CLEVELAND, Ohio (WOIO) - Wind gusts eclipsed 70 mph in some areas of Northeast Ohio Monday morning, and the blustery weather left damage across the region.

Part of the roof of Edison Middle school in Erie County was blown off by the strong winds. Lawrence Hamilton was working with crews to fix it. He said, it’s “definitely one of the worst I’ve seen. Usually roofs like this on commercial buildings don’t blow off that easily.”

Around the corner, Ricco Daniels was out with his family and neighbors after a giant tree fell in front of his Berlin Heights home early in the morning. “It sounded like a freight train. I thought it was a tornado honestly,” he said.

Nearly all of Berlin Heights was left without power after the wind tore down trees and crashed power lines.

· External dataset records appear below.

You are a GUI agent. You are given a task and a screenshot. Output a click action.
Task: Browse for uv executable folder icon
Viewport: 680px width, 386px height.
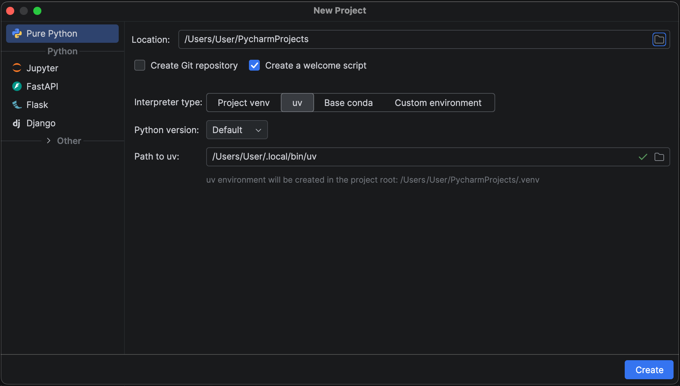pos(659,157)
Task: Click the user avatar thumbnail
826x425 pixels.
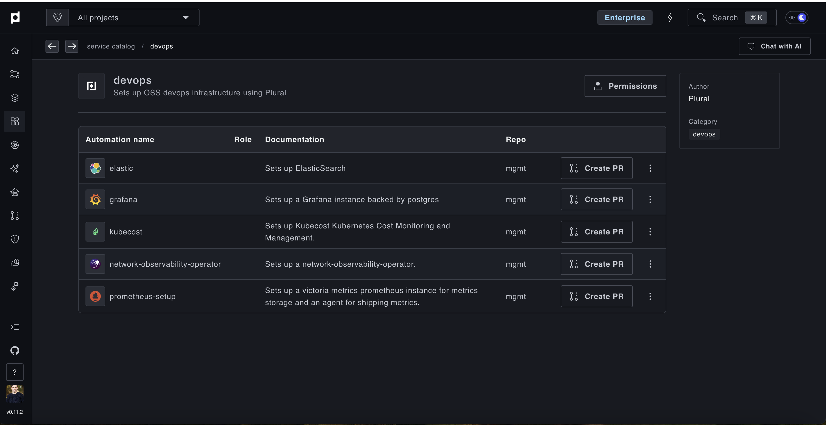Action: [x=15, y=393]
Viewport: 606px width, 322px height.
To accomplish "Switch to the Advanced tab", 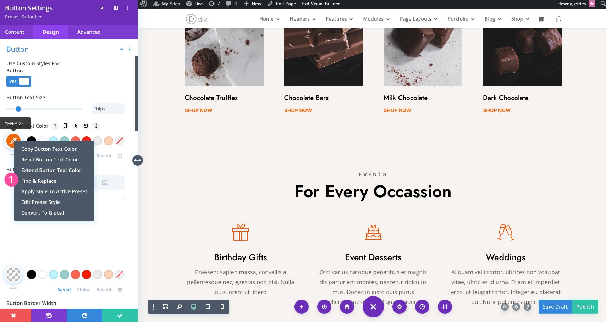I will pos(89,32).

“I’ve never seen damage this bad out here,” Daniels said. They’re glad this time their house was out of the fall line, but now they’re trying to remove the whole tree. “There’s a giant crack up in there so we have to get the whole tree down.”

Did you hear the wind last night? It got up to 71 MPH in some areas!! 💨 This tree took out power in Berlin Heights,...

Posted by Kendall Forward on Monday, December 30, 2019

In Westlake, a tree blew over and tore down power lines from three utility poles. It fell onto a car with a woman inside. She was trapped briefly. Westlake Fire was able to get her out and get her to the hospital. She is being treated for non-life threatening injuries.

A neighbor, Joyce Kuttin, described hearing the tree fall. She said it sounded like thunder. “All that I heard was boom. It was horrible.”

Hillard Boulevard, where the tree fell, was closed off all day in front of Clague Park while crews tried to restore the power and clear the way.

The Illuminating Company estimated, at its peak, that more than 50,000 homes lost power. It may take as long as a few days for power to be restored to all customers.

Until then, people like Linda Bound and her husband in Westlake were sharing what little generator power they had with neighbors. “Hey, as long as I got heat and a coffee pot I’m good,” said Linda.